Listed entries =

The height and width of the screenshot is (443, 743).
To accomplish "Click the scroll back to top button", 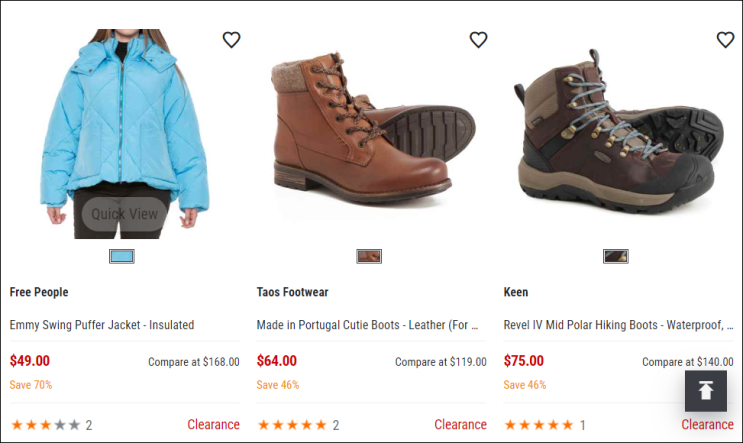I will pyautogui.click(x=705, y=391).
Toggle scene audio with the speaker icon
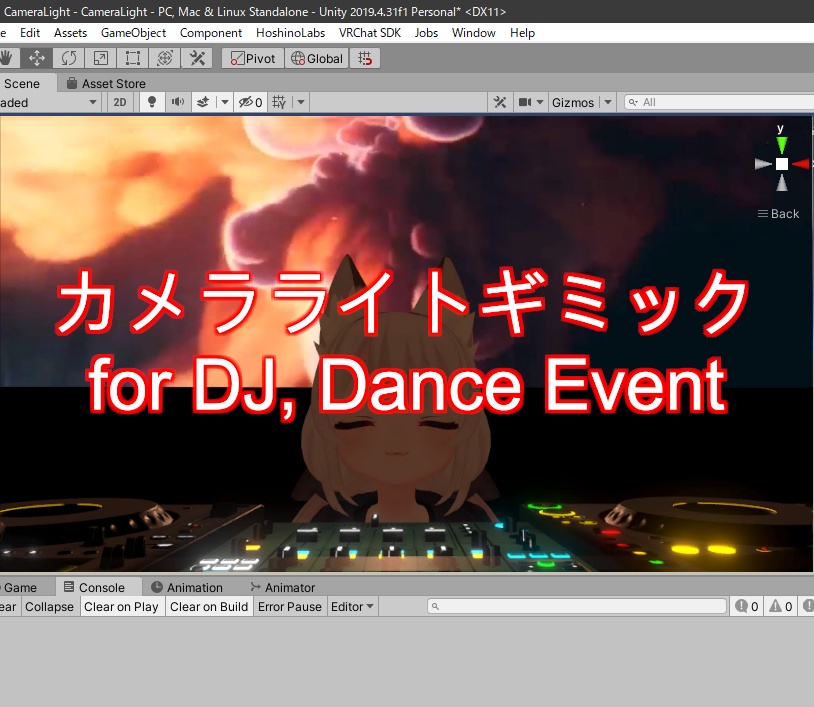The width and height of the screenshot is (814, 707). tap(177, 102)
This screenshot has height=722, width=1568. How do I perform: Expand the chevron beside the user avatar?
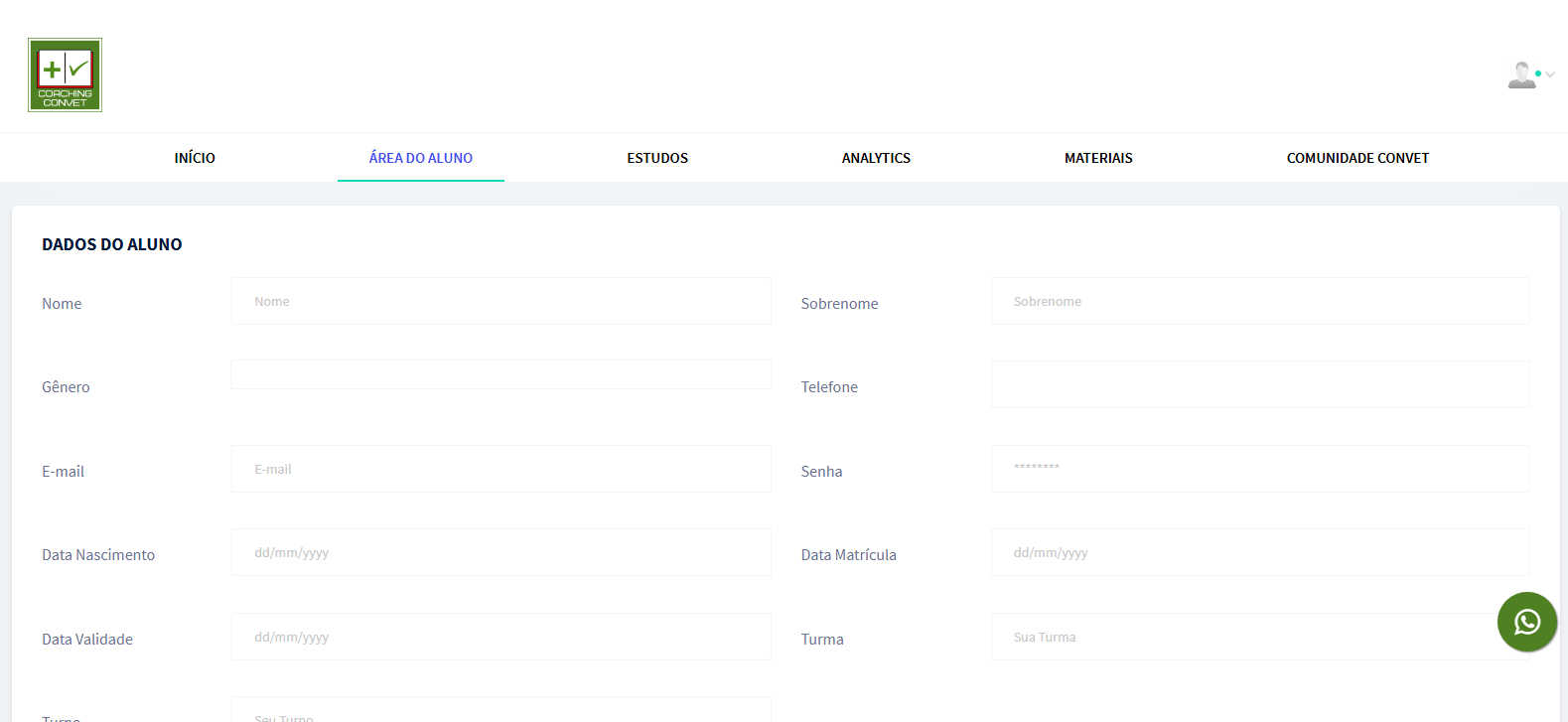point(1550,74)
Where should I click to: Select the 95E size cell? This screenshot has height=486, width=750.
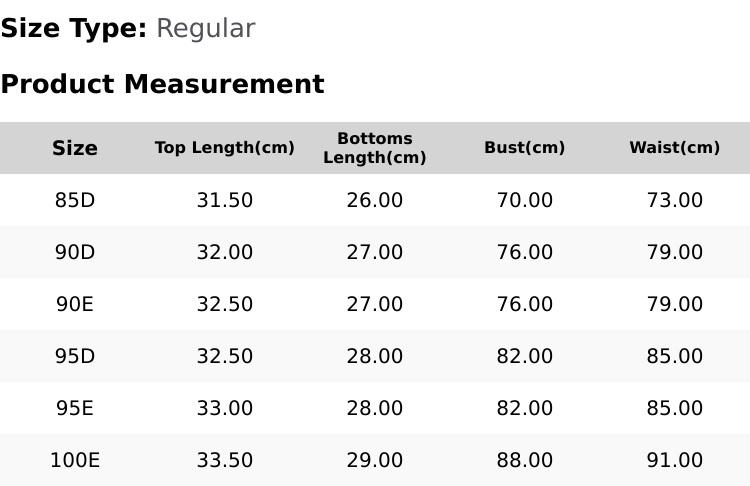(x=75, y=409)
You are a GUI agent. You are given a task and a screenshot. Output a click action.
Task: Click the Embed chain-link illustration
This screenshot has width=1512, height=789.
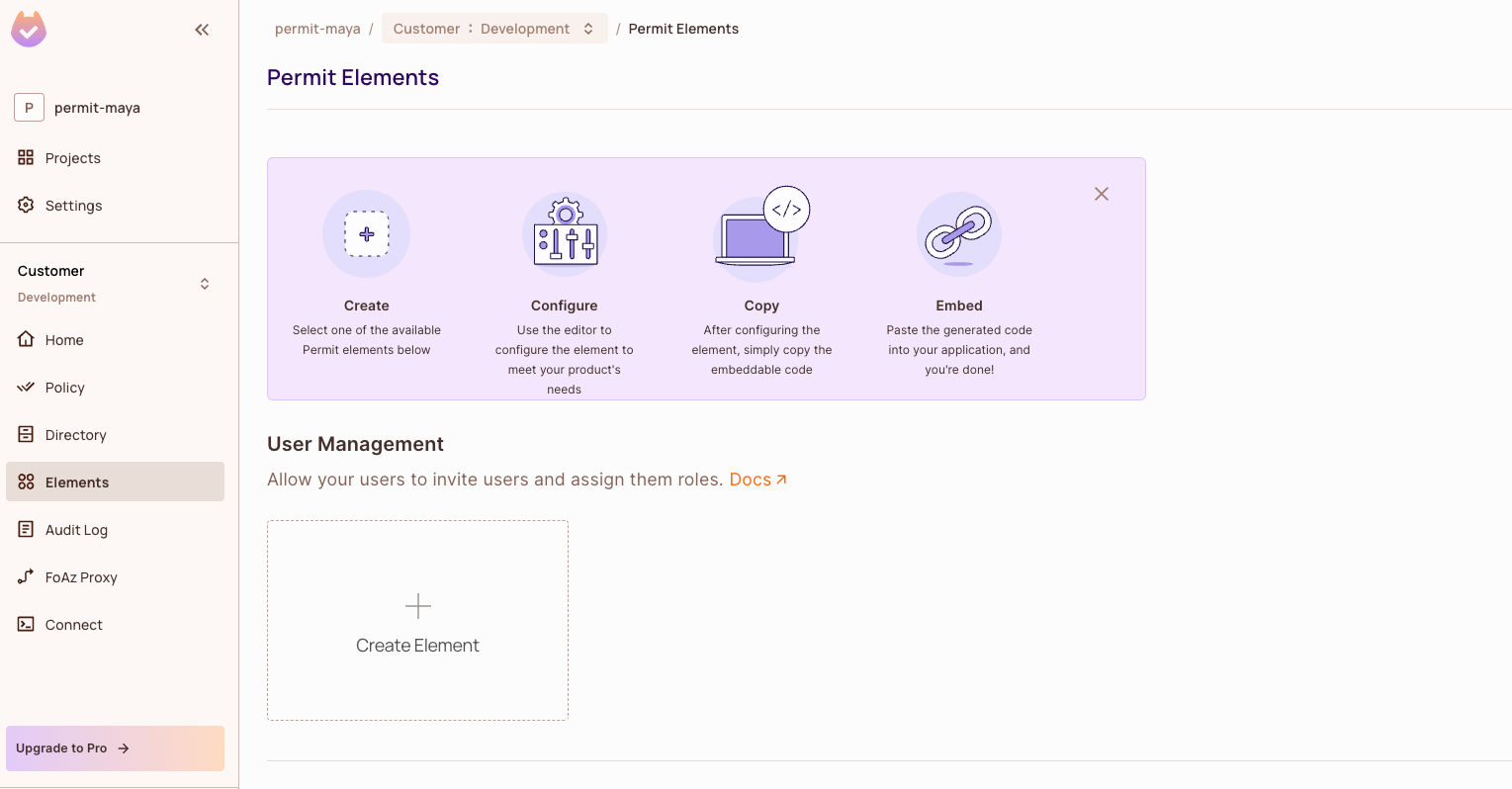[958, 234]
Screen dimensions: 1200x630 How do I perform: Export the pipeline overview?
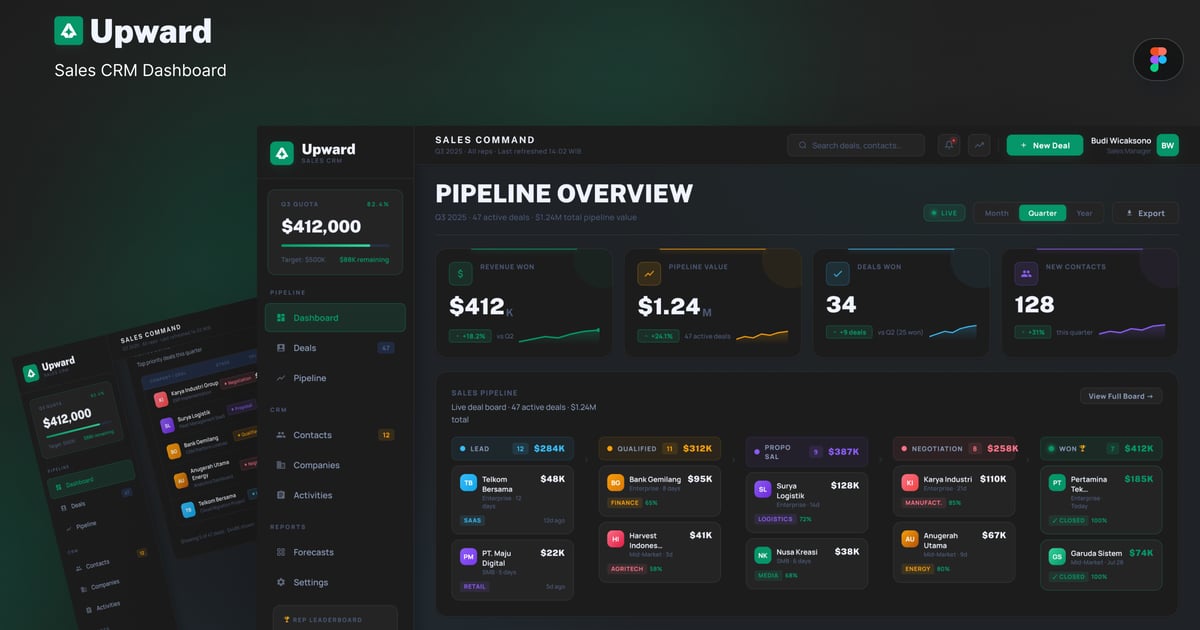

What to work on = Nothing but the lines from the one with "You are a GUI" through the end of the entries above, both included, should be set down, exactly and without pictures.

Response to this task =
You are a GUI agent. You are given a task and a screenshot. Output a click action.
Task: Click the Embed chain-link illustration
This screenshot has width=1512, height=789.
[958, 234]
Screen dimensions: 1200x630 How do I perform: Export the pipeline overview?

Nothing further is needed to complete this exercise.